Unlike many promotional methods within the digital marketing space, the humble press release has been around long before the internet – I even remember being taught how to create one in school 12-15 years ago. In its most basic form, it packages news into a digestible format to feed out to journalists, bloggers and anyone who could potentially echo your message.
One common trait of the press release is the ‘mass scaling effect’. Up scaling your outreach method to reach more people can be a great way to amplify news, but at the same time you risk isolating your entire audience by doing so. The value of personalisation has been proven time and time again in outreach case studies – and I don’t just mean starting your message with “Hello (insert name here)”.
Taking time to engage with your target as in individual is much more effective. However, all too often I see press releases with endless undisclosed (sometimes even disclosed) recipients with nothing more than a generic blurb to draw the reader in.
Back in March I attended LinkLove, an annual search conference hosted by Distilled. Claire Stokoe gave a great talk about her approach to infographic marketing (you can check out the slides from that presentation here). One point she mentioned really stuck in my mind; make sure your content targets at least three or more different niches and spreads its reach as far as possible.
Although this is clearly best practice and common sense, the hustle and bustle of marketing jargon, brand message and technical requirements can often push the most obvious requirements out of the picture. After all, if you don’t appeal to your potential audience then you’re only really servicing yourself. Press releases are quick and cost effective to produce, which is why I feel they often end up shoved to the bottom of the pile. They’re usually spat out as a last resort hoping that it ends up duplicated on some generic news site.
What I felt was so good about Claire’s advice is that it applies to practically everything; from big budget flashing-lights content, editorials and blog posts like the one you’re reading now.
Applying this theory to press releases is simple; produce a separate document for each niche you wish to target, tailoring the title information, quotes and any accompanying media to appeal to curiosity.

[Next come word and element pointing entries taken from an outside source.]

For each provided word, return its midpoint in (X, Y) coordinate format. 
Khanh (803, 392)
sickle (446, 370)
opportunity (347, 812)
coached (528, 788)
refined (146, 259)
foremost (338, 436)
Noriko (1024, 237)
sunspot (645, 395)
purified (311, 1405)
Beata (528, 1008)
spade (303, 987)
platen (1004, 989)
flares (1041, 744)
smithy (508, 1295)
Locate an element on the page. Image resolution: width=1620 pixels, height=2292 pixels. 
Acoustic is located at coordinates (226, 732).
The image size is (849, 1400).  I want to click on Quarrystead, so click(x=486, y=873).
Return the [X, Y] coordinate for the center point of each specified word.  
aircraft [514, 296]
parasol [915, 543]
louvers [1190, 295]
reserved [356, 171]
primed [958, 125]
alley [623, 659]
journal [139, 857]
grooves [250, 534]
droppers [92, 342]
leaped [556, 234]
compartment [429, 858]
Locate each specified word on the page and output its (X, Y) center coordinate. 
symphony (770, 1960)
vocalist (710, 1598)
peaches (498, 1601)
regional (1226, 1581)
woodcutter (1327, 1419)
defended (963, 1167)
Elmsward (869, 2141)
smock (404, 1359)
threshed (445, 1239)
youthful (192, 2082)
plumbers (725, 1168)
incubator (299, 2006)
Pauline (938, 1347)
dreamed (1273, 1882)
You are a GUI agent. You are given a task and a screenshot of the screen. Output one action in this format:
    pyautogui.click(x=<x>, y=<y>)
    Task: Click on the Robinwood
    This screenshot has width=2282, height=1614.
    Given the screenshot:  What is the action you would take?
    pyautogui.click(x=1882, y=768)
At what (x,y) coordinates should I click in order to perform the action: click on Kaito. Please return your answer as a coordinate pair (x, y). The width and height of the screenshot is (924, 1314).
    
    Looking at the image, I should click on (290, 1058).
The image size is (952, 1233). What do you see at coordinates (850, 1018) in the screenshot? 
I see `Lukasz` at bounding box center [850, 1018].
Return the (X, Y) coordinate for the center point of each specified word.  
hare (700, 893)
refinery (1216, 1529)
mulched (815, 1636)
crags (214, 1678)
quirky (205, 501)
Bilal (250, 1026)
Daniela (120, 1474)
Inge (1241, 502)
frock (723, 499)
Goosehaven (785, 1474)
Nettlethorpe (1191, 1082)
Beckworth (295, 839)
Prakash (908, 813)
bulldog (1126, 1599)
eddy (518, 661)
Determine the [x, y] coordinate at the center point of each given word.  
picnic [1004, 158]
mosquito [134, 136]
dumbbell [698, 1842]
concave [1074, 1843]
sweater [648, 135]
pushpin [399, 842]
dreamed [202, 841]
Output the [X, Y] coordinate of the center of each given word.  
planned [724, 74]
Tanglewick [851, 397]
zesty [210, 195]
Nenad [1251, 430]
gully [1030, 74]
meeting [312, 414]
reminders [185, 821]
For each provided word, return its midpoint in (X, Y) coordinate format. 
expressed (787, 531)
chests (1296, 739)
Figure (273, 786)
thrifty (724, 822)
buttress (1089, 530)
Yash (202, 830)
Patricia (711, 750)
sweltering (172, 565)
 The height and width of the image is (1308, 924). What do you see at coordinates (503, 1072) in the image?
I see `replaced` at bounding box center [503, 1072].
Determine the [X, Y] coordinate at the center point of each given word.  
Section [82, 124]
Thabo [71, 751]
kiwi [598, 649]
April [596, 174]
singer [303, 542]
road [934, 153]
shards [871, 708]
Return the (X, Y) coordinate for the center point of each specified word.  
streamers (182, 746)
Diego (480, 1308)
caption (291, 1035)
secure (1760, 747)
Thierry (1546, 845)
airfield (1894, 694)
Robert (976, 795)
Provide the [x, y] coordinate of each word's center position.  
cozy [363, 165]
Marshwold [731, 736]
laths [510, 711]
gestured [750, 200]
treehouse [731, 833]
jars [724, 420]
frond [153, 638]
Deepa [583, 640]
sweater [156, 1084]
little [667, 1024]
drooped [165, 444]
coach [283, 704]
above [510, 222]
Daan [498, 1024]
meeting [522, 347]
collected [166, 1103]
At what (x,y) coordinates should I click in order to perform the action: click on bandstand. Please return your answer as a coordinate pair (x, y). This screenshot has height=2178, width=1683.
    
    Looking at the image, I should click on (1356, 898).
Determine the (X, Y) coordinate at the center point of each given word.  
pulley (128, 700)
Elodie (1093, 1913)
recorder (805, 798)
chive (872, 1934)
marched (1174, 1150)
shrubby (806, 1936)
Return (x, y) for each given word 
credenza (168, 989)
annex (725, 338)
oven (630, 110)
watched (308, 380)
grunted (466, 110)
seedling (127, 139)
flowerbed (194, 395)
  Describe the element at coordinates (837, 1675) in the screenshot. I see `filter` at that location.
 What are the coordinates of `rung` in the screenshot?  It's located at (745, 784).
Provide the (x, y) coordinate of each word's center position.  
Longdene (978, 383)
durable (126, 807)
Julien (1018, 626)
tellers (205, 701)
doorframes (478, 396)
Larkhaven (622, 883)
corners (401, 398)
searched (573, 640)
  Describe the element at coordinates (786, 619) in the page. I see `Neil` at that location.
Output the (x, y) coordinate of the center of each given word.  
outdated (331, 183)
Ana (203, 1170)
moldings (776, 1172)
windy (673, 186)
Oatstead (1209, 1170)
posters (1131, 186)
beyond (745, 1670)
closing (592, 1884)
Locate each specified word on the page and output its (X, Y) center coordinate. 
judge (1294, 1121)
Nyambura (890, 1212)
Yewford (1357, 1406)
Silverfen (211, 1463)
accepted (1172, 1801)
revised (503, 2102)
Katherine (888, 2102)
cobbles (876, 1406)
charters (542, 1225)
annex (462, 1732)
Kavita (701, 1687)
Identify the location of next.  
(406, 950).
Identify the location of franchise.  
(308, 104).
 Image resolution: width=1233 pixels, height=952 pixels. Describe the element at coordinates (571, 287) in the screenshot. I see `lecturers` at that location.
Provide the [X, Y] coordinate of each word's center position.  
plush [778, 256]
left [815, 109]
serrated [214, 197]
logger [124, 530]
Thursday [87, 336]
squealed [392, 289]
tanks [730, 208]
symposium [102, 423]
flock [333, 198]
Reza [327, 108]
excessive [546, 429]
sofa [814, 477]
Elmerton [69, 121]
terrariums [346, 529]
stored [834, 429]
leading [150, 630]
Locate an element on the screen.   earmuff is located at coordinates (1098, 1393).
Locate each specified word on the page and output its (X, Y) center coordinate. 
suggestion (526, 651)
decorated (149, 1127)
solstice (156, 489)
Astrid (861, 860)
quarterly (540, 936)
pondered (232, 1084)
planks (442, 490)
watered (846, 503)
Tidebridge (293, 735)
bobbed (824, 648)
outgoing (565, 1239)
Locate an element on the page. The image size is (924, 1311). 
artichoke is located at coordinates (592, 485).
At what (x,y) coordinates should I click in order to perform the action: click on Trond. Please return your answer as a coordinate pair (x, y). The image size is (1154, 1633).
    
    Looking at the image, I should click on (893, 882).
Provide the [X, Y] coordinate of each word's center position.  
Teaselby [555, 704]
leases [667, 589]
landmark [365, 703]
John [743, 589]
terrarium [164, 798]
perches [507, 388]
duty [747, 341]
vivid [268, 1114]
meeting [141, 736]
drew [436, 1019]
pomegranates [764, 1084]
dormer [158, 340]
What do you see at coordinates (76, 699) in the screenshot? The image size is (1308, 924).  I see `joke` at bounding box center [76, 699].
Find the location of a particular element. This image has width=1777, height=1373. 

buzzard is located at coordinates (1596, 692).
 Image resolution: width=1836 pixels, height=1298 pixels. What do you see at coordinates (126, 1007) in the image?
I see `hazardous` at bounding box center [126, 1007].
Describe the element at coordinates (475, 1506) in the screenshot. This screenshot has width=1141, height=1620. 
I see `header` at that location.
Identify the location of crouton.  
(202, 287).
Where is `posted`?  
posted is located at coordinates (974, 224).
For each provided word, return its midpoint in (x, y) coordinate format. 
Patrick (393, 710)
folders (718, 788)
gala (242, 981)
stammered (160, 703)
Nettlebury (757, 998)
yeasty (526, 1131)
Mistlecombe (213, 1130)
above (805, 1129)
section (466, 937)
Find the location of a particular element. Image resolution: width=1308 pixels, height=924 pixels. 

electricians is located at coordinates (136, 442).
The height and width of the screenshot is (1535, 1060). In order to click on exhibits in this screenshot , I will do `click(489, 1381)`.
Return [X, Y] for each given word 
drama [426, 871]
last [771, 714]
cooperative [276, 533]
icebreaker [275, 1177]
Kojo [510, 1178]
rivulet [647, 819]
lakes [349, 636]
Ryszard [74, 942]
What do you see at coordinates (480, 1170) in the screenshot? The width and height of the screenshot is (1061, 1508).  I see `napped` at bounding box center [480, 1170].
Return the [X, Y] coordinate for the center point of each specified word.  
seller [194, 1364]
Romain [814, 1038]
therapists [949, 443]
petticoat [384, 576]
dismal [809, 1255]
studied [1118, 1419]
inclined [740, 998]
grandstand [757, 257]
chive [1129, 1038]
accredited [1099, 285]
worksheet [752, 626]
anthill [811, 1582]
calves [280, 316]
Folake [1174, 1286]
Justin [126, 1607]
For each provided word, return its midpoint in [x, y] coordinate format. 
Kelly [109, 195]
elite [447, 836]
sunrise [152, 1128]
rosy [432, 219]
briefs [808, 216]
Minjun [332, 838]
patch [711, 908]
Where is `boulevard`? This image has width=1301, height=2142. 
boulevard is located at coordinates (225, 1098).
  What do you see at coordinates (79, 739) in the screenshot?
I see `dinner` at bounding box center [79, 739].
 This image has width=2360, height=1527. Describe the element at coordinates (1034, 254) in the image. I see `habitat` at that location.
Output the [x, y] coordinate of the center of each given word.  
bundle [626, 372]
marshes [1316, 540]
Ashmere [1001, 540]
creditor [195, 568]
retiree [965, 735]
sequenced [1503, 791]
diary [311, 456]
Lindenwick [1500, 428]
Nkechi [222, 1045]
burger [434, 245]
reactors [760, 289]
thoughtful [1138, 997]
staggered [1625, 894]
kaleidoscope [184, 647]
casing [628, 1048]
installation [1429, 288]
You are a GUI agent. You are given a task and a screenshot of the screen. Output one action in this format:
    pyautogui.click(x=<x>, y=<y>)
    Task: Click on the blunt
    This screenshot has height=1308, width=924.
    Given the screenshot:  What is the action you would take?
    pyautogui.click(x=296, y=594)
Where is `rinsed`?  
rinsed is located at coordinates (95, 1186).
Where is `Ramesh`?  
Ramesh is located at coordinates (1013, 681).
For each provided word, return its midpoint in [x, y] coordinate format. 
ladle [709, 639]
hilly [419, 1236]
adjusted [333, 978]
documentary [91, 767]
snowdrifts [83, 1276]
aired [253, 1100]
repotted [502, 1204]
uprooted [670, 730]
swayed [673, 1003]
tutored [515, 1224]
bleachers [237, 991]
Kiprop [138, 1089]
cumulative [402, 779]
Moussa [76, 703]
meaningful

By doing this you can not only expand your list of potential contacts but almost guarantee it gets better coverage.
Here are some examples on how you might approach this:
Technical vs general writers
…OR tech heads who understand jargon of their niche vs general sites where people dabble.
EXAMPLE: Take a press release for a brand new phone. An electronics publication would likely be more interested in the inner workings of the device itself. Therefore you could include quotes from the engineering team alongside images of the circuit board. A consumer focused phone site would care more about what the product is capable of so you’d include screenshots from the phone itself and quotes from the software team.
Direct audience vs applicable
…OR those with a direct interest vs those who cover general topics
EXAMPLE: You’re sending out information regarding a new museum. History sites would want to know in more detail about the artefacts held with some expert opinion from a historian. Local newspaper reporters would be more interested in location, what it offers for the community/tourist industry and comment from the company operating said museum.
Local vs national
…OR news that’s relevant to the whole country, but has local specifics.
EXAMPLE: You’re an organisation offering a national service that’s soon to be going through changes. National news coverage would be more interested in how it affects everyone so include a general view with quotes from someone higher up like a CEO. Local news sources would care more about the effect on their community, which services in their area are effected and comment from a local authority.
Local vs local
…OR leading on, if you have local news that applies to multiple areas, tailor it to appeal.
EXAMPLE: When we published some location specific survey results earlier this year we contacted many local news sources. We’d never had spoken with many of these before due to geographic constraints. By tailoring each press release to specific locations, with information and quotes relating to familiar and relevant places we had a much higher success rate. If we’d sent out one press release listing all the locations it’s likely our message wouldn’t have travelled as far.
Site types vs audiences
…OR what do you want out of the press release? Is the site home to potential customers – does it need tailoring to encourage a call to action?
EXAMPLE: Are your target market hanging around, reading and contributing to the website you’re contacting? Include prices, how to purchase and tell the writer why their audience need to hear about your news. Or perhaps your press release is solely about brand building, therefore is it worth including your social links rather than your website?
These scenarios are just a snippet of potential ways to think outside of the box when it comes to press releases. Here at OKO Digital we can help your business find that essential “human interest” angle to capture and embrace all your target audiences by asking three simple questions…
• Who would this appeal to?
• How can we make it appeal to more people?
• What websites are these people reading and interacting with online?
Putting that extra few yards of effort into crafting your press releases is a great and cost effective way to make your message travel a few miles further.